Author Topic: Are these parts good for my computer?  (Read 1384 times)

You have no reason to.
Is there any difference aside from obvious sockets and price?

Is there any difference aside from obvious sockets and price?
There are a bunch of differences, mostly just differing performance levels for different types of tasks. None of them matter to the average consumer and certainly not this guy.

Tom

I'm no expert, but that clock speed looks pretty slow. (my year old computer has a 2.66 duel core)
« Last Edit: April 25, 2010, 10:08:25 PM by Tom »

I'm no expert, but that clock speed looks pretty slow. (my year old computer has a 2.66 duel core)
What's wrong with a Dual Core 2.66 GHz?

It's perfectly fine for a quad core, good enough for a dual core and still good on a single core.

Tom

Oh I'm stupid his is a quad core. The name confused me.

You have no reason to.
I have reason to.  Every AMD product in a computer I've owned has broken at some point.  My brother's laptop barely works (It crashes on the Diablo 3 site!), and he knows his way around computers.  In an older computer (And my brother's, too) we were getting constant bluescreens because of bad drivers or something that was for an ATI card.  Yeah, that's not a good thing, I can safely say that I'm not ever going to buy an AMD product again.

My only concern was the mobo, but looking at the price, that's good.  Also, I have one of those monitors, and it's great.  Just don't update its drivers through windows, it messes up the windows photo viewer.
« Last Edit: April 25, 2010, 11:17:27 PM by Marcem »
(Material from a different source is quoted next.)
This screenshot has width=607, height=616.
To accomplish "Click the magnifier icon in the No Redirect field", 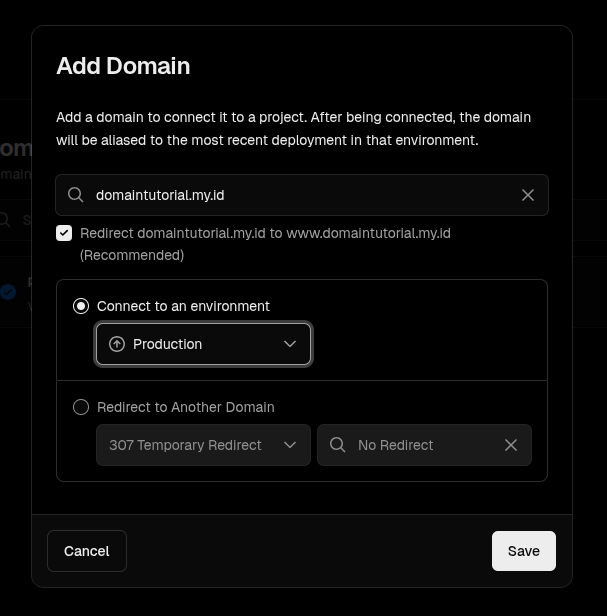I will (338, 445).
Looks pretty good, the video card is getting rather old and I would personally get something more powerful. It does depend on what you want to play.

Also, about the AMD/Intel thing, both of my computers have AMD processors in them, one of the computers is 6 years old. No problem whatsoever.

Whereas for nVidia, on 2 separate occasions with 2 whole separate computers, a driver update for a nVidia card has caused me to have to put in another hard drive and boot off that to get rid of the drivers. On one occasion it actually triggered an incompatibility between the OS and the Mobo and now that computer doesn't work anymore.

I've got an ATi in my current computer, and with overclocking I've made my card outperform a 9800GT in some tests while being 1/3 of the price.
« Last Edit: April 25, 2010, 11:25:18 PM by Ethan »

The socket 775 is one of Intel's older sockets.

The newest being 1155 and before that the 1366.
If you want a more recent quad-core based CPU in your price range you should look into the i5 750.

As previously pointed out that gpu isn't very powerful.

The LGA1156 socket is not going to be around for very long and is set to be replaced. This means simply upgrading the processor in a few years time will not be an easy option.

Although I've never built a computer with one, I can state that AMD is quite good at sticking to a socket design for a long time and generally doesn't create different sockets purely for the sake of segmenting the market. You could quite easily go for a higher end Phenom II now, and perhaps upgrade just the CPU later. A 6-core CPU is due out some time soon.